For nearly a half century, the Catholic Church in the United States has celebrated National Migration Week, which is an opportunity for the Church to reflect on the circumstances confronting migrants, including immigrants, refugees, children, and victims and survivors of human trafficking. The theme for National Migration Week 2019 – Building Communities of Welcome – emphasizes our responsibility as Catholics to engage and welcome newcomers on their arrival, and help to ease their transition into a new life here in the United States. Here are a few points that we, as a people of faith, should be mindful of:
Catholics are called to stand with immigrants and refugees as our brothers and sisters. This is who the Catholic Church is. This is what we as Catholics do.
Pope Francis invites us to be part of a culture of encounter as we welcome, protect, integrate, and promote immigrants and refugees in our midst.
Immigration is about real people who are trying to find a better life and a new beginning. It’s about more than statistics, it’s about families. As Pope Francis stated, “Each migrant has a name, a face and a story.”
Welcoming immigrants is part of Catholic Social Teaching and reflects the Biblical tradition to welcome the stranger.
The Catholic Church has been welcoming immigrants and refugees to the United States since the nation’s founding and has been integral to helping them integrate into American culture.
Forced displacement of people is at the highest level since World War II, with more than 65 million people displaced around the world and over 22 million refugees.
As a parish, we will be reflecting more deeply on this theme on January 6th, as we celebrate the Feast of the Epiphany.
South Metro Immigration Coalition Update (July 11, 2018)
We have held regular gatherings over the past several months, discerning how we should respond to this issue in light of the Church’s teaching.
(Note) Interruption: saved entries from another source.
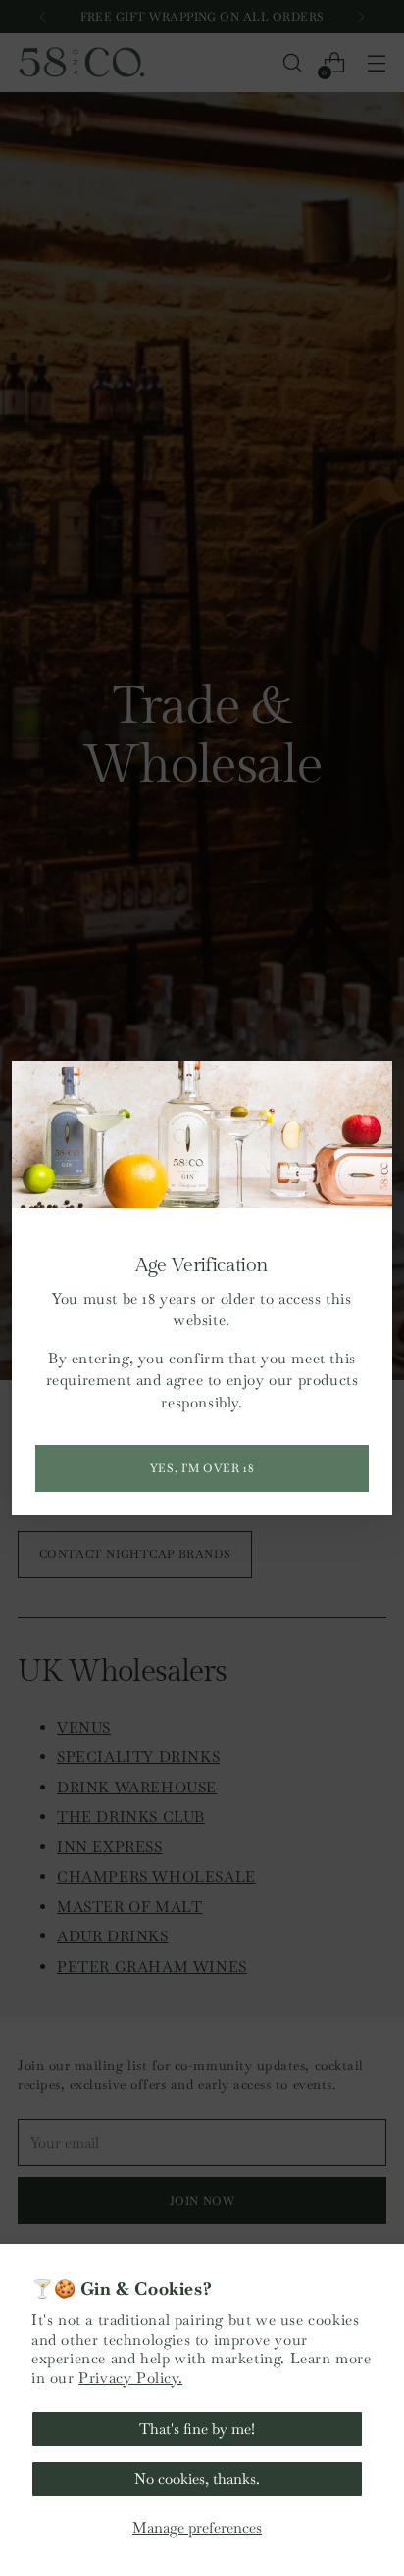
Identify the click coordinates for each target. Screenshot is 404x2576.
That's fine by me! (197, 2428)
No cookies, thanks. (197, 2478)
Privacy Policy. (130, 2377)
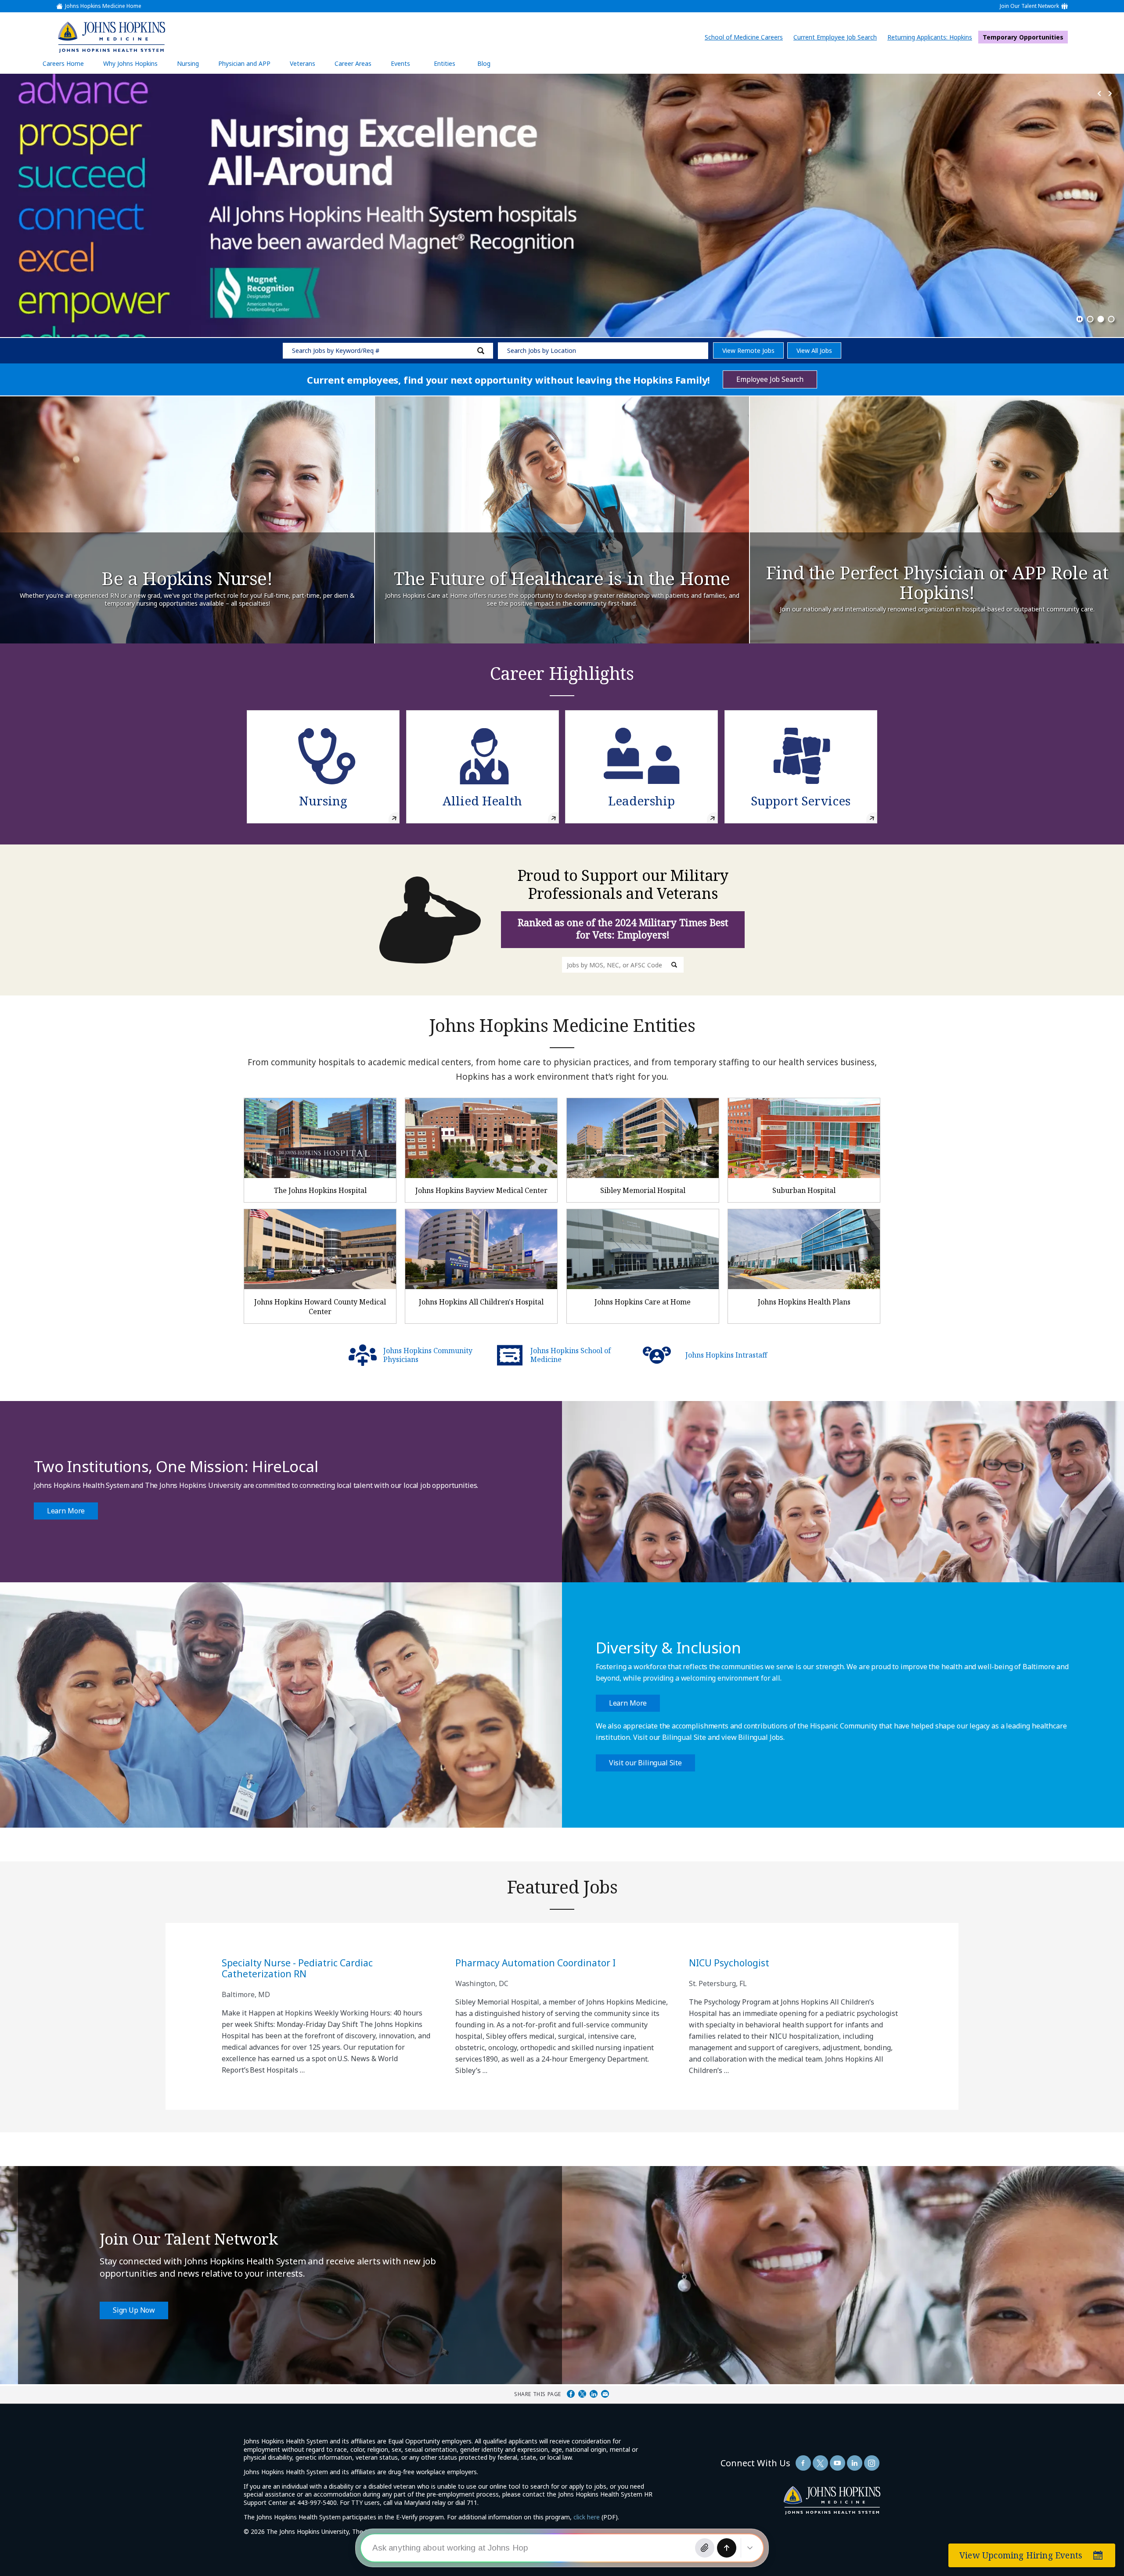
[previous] (1099, 93)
We have learned that many of our immigrant brothers and sisters in the Risen Savior faith community deal with a tremendous amount of anxiety because they do not know what legal rights they have, or even that they have any rights.
We recently met with representatives from the Immigrant Law Center of Minnesota and are working with them to offer a legal information session aimed at helping immigrants know their legal rights. This even will take place sometime in September and will be open to all parishioners. In the meantime, here are some things everyone should know:
If an Immigration and Customs Enforcement (ICE) officer comes to the residence, the individual may refuse to open the door until the officer presents a warrant. The individual can ask the officer to slide the warrant under the door.
Individuals have the right to remain silent and do not have to answer the officer’s questions.
Individuals can demand to speak to their legal counsel and can refuse to sign any documents until they have spoken with their attorney.